Smart Cache for PHP
When presenting dynamic content on your web site, various content presentation models may be used. The two fundamental models are "push" and "pull", however both models present difficulties.
In the "push" model, an application saves dynamically generated content in static form for the web server to deliver to end users. While this results in the fastest delivery, it frequently does not meet the demands of realistic applications. Since static .html files are saved, this model is not applicable for dynamic requests (those with a query string, like ?page=2). It also means that a "publishing" process is required by content generators, or via a scheduled process, to control the flow of content to the web site. This is unnecessary workflow, and may require a lot of human action and knowledge to direct content to the right places at the right time. Lastly, this model may not account for changes made to web pages via external tools (such as Dreamweaver).
In the "pull" model, data is provided upon request. This presents serious problems because if the data sources are not scalable, your web site will not be able to perform under heavy traffic. On a busy site, the data source will almost certainly be an instant bottleneck to content delivery. There are more problematic risks involved. If a data source is completely unavailable, your web pages will no longer be able to display dynamic data until they come back online. Similarly, if there is a problem with the application or script requesting the data from the data source, your web pages may fail to display altogether, not just with missing dynamic elements.
A proper caching system can be the key to these problems. A common approach taken throughout the PHP community is to use a very tiny, very fast PHP script serving as a bridge between the web page and the application/data sources that provide content. This script implements some basic logic to decide whether it should generate the page and save it in the cache, or if it should read a previously generated page from the cache. This is a worthwhile approach given that a properly functioning server should never "lose" PHP the way it could lose database connectivity, for example. (If it did, something more serious is wrong with your hosting provider.) Sites like Yahoo! and Facebook use solutions like this. However, many freely available solutions of this kind fail to deliver on good performance, and fail to resolve some of the broader issues that the push and pull models face.
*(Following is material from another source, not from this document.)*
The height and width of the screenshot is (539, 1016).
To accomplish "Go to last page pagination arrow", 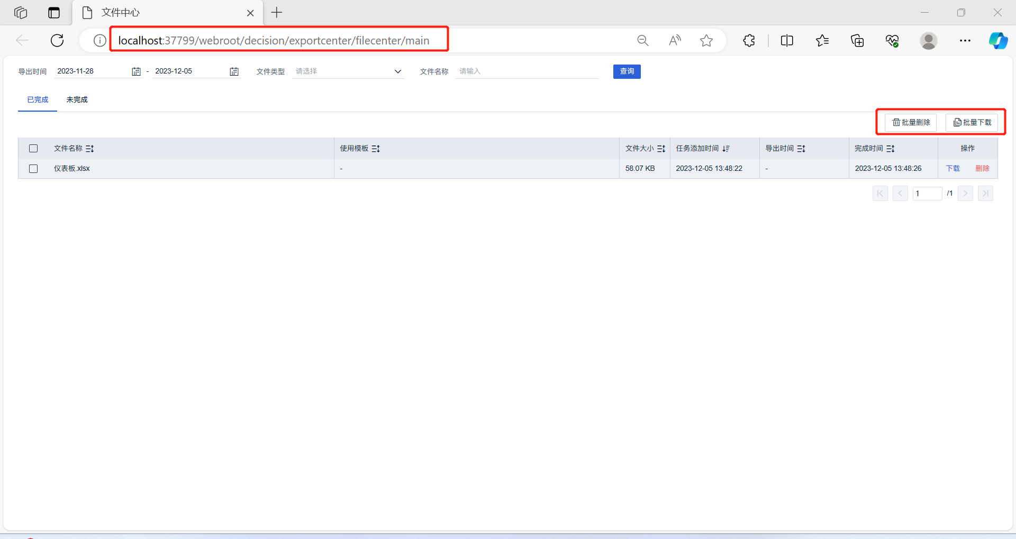I will click(985, 194).
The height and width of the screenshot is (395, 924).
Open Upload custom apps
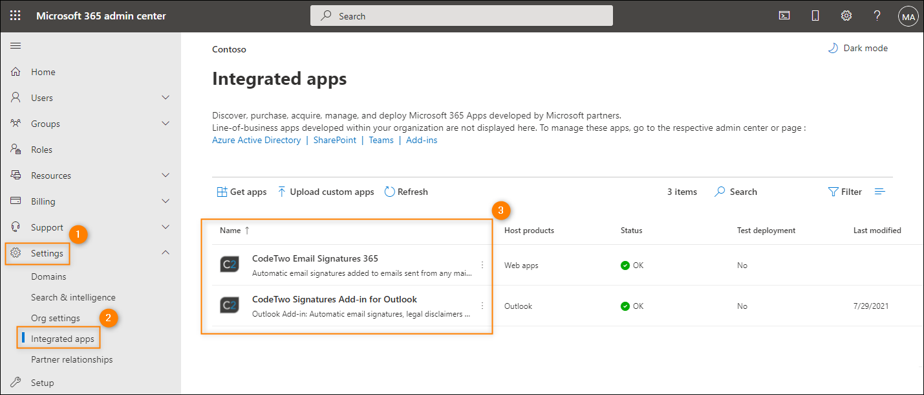[x=325, y=191]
The "Smart Cache" project is an attempt to provide a solution to the PHP community that better serves the needs of its developers. It is designed for high scalability, high reliability, minimal configuration, and poised to provide solutions to the issues outlined above. The script is available here for download, and may be implemented by anyone, anywhere, provided that the header comments remain intact. The project goals below outline the features of this cache layer in detail.
Project Goals
- Cache entries must redetermine freshness according to an interval. In other words, there is a "refresh rate" according to which all cached files are checked for stale entries.
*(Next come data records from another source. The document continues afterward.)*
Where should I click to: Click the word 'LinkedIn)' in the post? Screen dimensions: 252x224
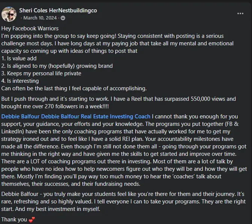tap(13, 131)
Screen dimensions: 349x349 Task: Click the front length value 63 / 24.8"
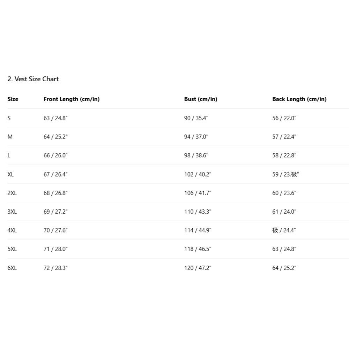[x=55, y=118]
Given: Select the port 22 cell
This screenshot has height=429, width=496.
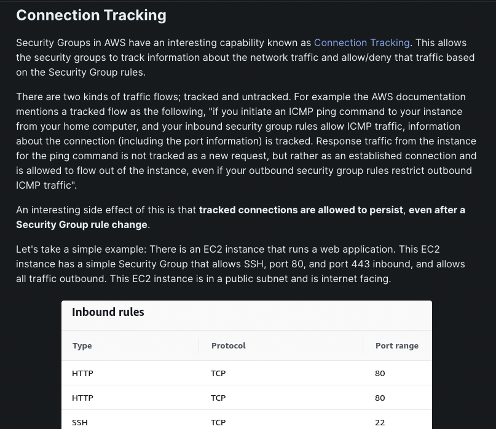Looking at the screenshot, I should point(380,422).

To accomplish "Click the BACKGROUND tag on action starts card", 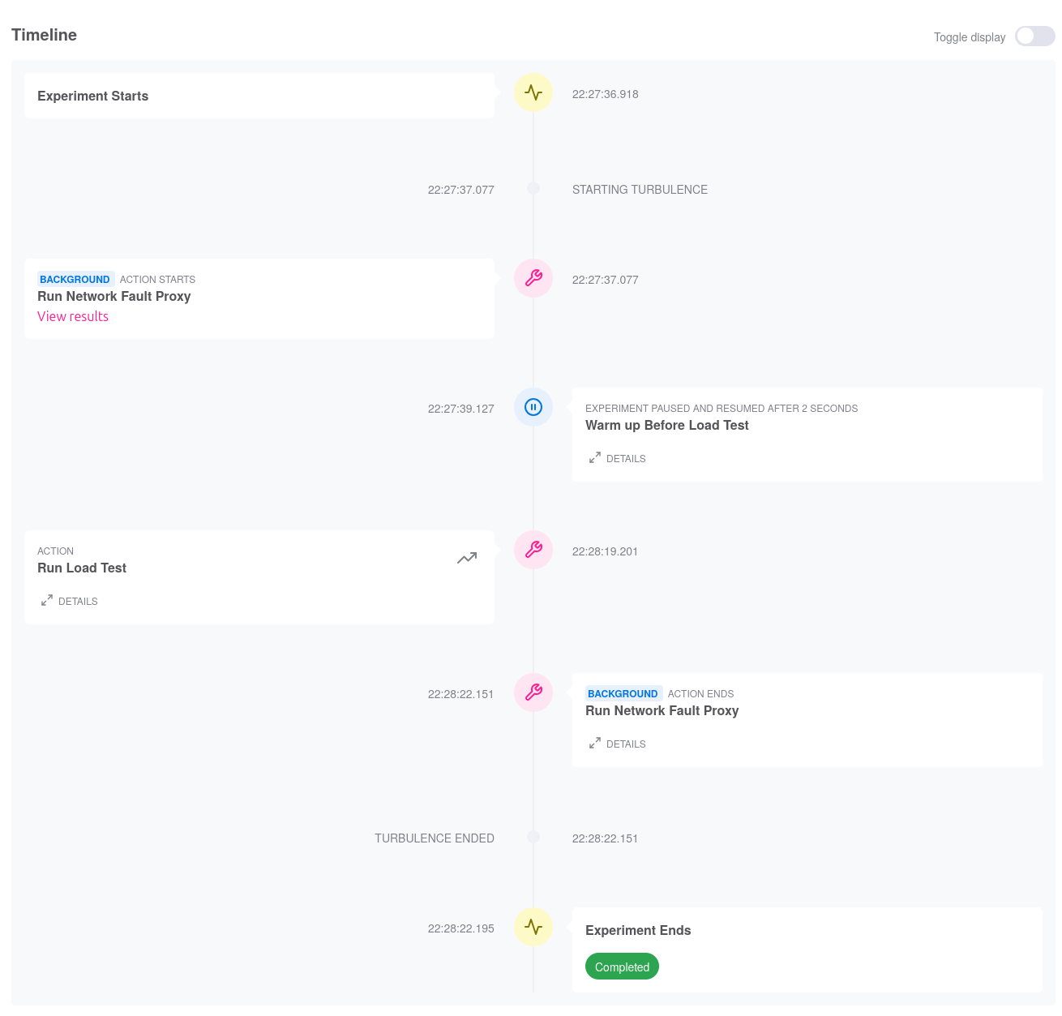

- This system should neither rely on a cron script nor any other mechanism to explicitly push cached content, nor have to know where/if these cacheable scripts exist.
- Cached files should be stored in a centralized, writable location, not relative to the actual script whose output was cached. This is because the entire web site should not be writable by the web server, nor should FTP have to be used to save the cache files.
- A separate cache entry should be saved for each GET request to it (i.e. foo.php?page=1 and foo.php?page=2 create two different cached files).
- Cached GET variants of a page (?page=2, etc.) should be pruned after reaching a limit, but the master request (no query string) should never be pruned. This prevents an exploit where an attacker can perform incremental requests to a single url and fill up the allotted file system space.
- Cached files, aside from pruned GET requests, should never be cleaned up unless the parent web page is removed from the file system. This allows there to always be a cache entry to fall back on.
- Only GET requests should be cached, not POST. POST actions will differ from user to user and therefore should be excluded from the cache.
- Caching headers must be sent for any valid return of content, whether from cache or following regeneration.
- A "Cache-Control: public" header should be sent for valid content.
- A "Last-Modified" header should be sent for valid content. This should represent the last time the requested content was cached (or the current time, if not yet cached).
- An "Expires" header should be sent for valid content. This should represent a date in the future equal to "now plus the refresh rate interval". This will prevent the browser from re-requesting content until its locally cached copy expires at the specified time.
- An "ETag" header should be sent for valid content. This will prevent the server from sending any data over the network if it discovers that no content differs from the copy held by the browser making the request.
- Requests for which there is no cache should result in a no-cache header.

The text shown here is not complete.